Only the final stretch of lines is needed: output exactly the line containing "Select the 完成 step label" and all lines following it in the listing below.

#### [Material to process]
■ ■ ■
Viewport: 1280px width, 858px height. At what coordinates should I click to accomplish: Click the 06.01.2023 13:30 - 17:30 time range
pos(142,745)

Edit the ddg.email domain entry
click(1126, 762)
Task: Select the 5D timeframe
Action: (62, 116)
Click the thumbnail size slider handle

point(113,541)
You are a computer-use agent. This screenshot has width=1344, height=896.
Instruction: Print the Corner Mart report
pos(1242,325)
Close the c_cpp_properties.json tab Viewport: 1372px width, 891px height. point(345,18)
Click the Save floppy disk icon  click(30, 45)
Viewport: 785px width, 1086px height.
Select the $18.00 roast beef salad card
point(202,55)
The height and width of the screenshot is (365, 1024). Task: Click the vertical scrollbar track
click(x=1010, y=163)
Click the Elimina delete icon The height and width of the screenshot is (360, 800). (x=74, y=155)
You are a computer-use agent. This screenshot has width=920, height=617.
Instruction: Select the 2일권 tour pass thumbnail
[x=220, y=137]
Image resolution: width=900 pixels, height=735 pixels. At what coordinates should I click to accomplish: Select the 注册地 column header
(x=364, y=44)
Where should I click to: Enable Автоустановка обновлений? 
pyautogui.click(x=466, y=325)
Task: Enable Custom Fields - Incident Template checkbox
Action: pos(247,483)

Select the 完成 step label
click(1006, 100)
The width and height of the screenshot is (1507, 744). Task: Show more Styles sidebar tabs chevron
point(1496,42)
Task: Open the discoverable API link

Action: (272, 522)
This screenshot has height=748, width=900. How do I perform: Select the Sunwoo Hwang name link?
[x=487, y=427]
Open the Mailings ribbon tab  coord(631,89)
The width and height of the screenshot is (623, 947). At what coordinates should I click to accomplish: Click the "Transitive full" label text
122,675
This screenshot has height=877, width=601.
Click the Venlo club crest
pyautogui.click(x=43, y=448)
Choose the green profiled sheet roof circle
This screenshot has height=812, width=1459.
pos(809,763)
■ ■ ■
#### [Written solution]
Select the 完成 step label
click(1006, 100)
The width and height of the screenshot is (1507, 744). Task: Show more Styles sidebar tabs chevron
point(1496,42)
Task: Open the discoverable API link

Action: (272, 522)
This screenshot has height=748, width=900. How do I perform: Select the Sunwoo Hwang name link?
[x=487, y=427]
Open the Mailings ribbon tab  coord(631,89)
The width and height of the screenshot is (623, 947). At what coordinates should I click to accomplish: Click the "Transitive full" label text
122,675
This screenshot has height=877, width=601.
Click the Venlo club crest
pyautogui.click(x=43, y=448)
Choose the green profiled sheet roof circle
This screenshot has height=812, width=1459.
pos(809,763)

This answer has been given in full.